Godin: un ouvrage aussi rigoureux que passionnant
Il est très étonnant de constater que personne n’avait encore consacré une biographie à Gérald Godin. La lacune est aujourd’hui comblée et non sans panache par Godin, un ouvrage très consistant de Jonathan Livernois, professeur d’histoire littéraire et intellectuelle à l’Université Laval qui l’a publié chez Lux.
Pourquoi Godin? « Il représente une des mes premières émotions que je qualifierais de nationaliste, explique l’auteur. Je me souviens du film de l’ONF Québec un peu, beaucoup, passionnément qui, malgré ses défauts, m’avait marqué. On y présentait le couple Godin/Julien comme un peu l’incarnation de l’indépendantisme en marche et ça m’avait marqué. »
« Par la suite, je me suis fait une spécialité d’étudier les rapports entre politique et littérature au Québec et Gérald Godin m’apparaît comme l’incarnation d’une figure un peu inédite au XXe siècle, celle d’un littéraire qui a marqué le monde politique. »
Profitant d’une année sabbatique à l’université, il s’est lancé dans une exhaustive recherche favorisée par une énorme quantité d’archives disponibles, un luxe rare. Il estime à trois ans la durée de son travail pour en arriver à publier cet ouvrage de 536 pages très solidement documentées.
« Il est étonnant de constater que personne ne se soit attelé à cette tâche avant. Il y a eu, cela dit, des documentaires comme celui, excellent, de Simon Beaulieu.
« Le personnage de Gérald Godin est revenu à l’avant-plan à quelques reprises autour des questions d’immigration, du virage peut-être plus identitaire du Parti québécois, par exemple, mais il reste que l’absence d’une biographie depuis son décès montre les trous noirs qui subsistent dans notre histoire politique. »
Godin, c’est aussi toute une époque qui apparaît bien différente de l’actuelle. « C’est une période de grands changements qui offrait toutes sortes de possibilités aux gens qui étaient le moindrement allumés, dit l’auteur. C’est un temps où il semble que tout était à faire. »

● Données fournies
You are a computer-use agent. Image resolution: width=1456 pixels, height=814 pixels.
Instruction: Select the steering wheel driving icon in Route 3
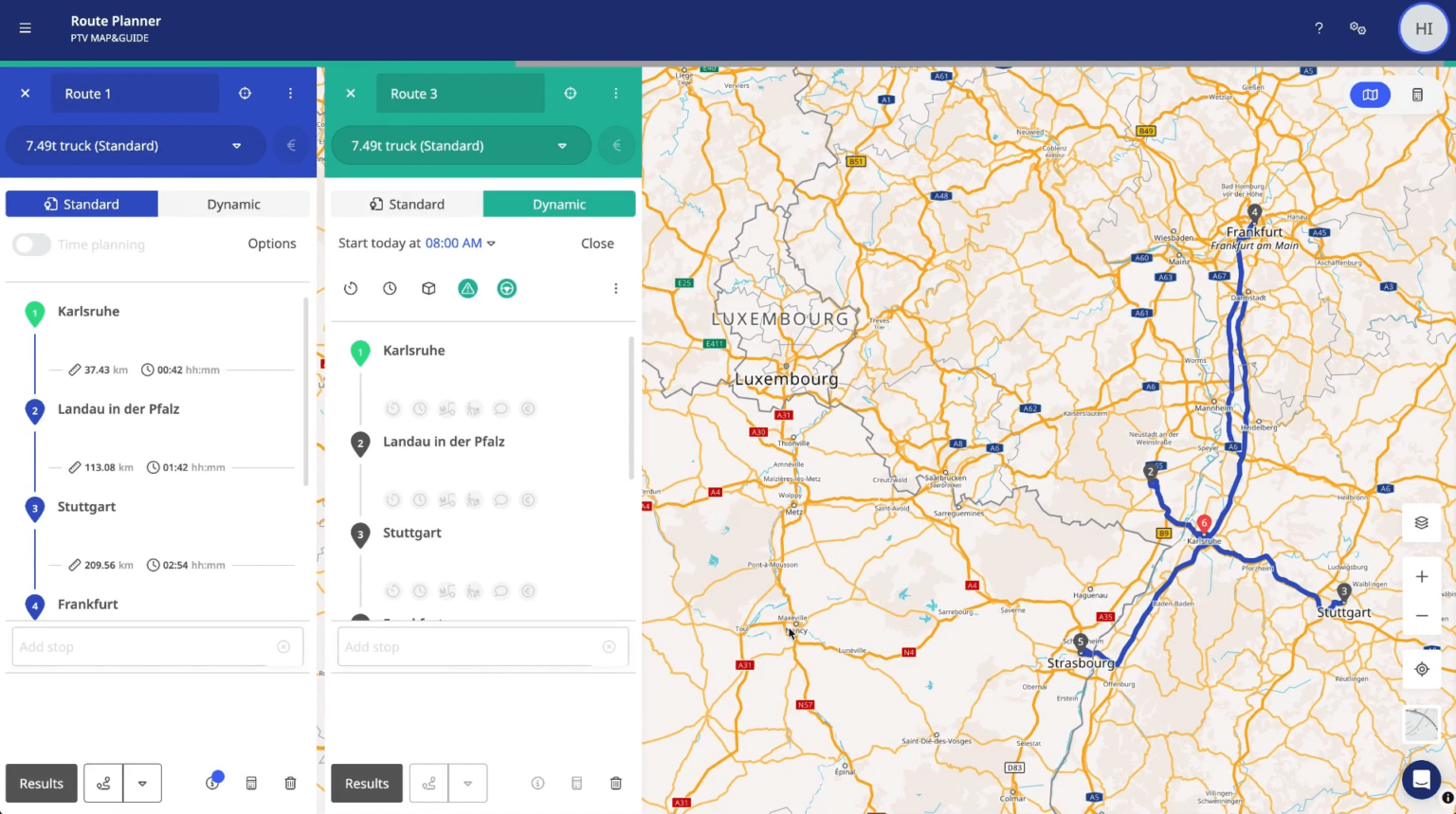[x=507, y=288]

● Tâches à réaliser
A - Comment traduire en anglais cette phrase de l'extrait sur la biographie de Gérald Godin : « Il est très étonnant de constater que personne n'avait encore consacré une biographie à Gérald Godin. » ?
B - D'après l'extrait sur la biographie de Gérald Godin, répondez à ces questions :
(i) Chez quel éditeur Jonathan Livernois a-t-il publié Godin ?
(ii) Combien de pages compte l'ouvrage ?
(iii) Qui a réalisé le documentaire que Jonathan Livernois juge excellent ?
Les lignes n'ont aucun rapport avec l'extrait.

● Résultats finaux
A - It is very surprising to note that no one had yet devoted a biography to Gérald Godin.

B -
(i) Chez Lux.
(ii) 536 pages.
(iii) Simon Beaulieu.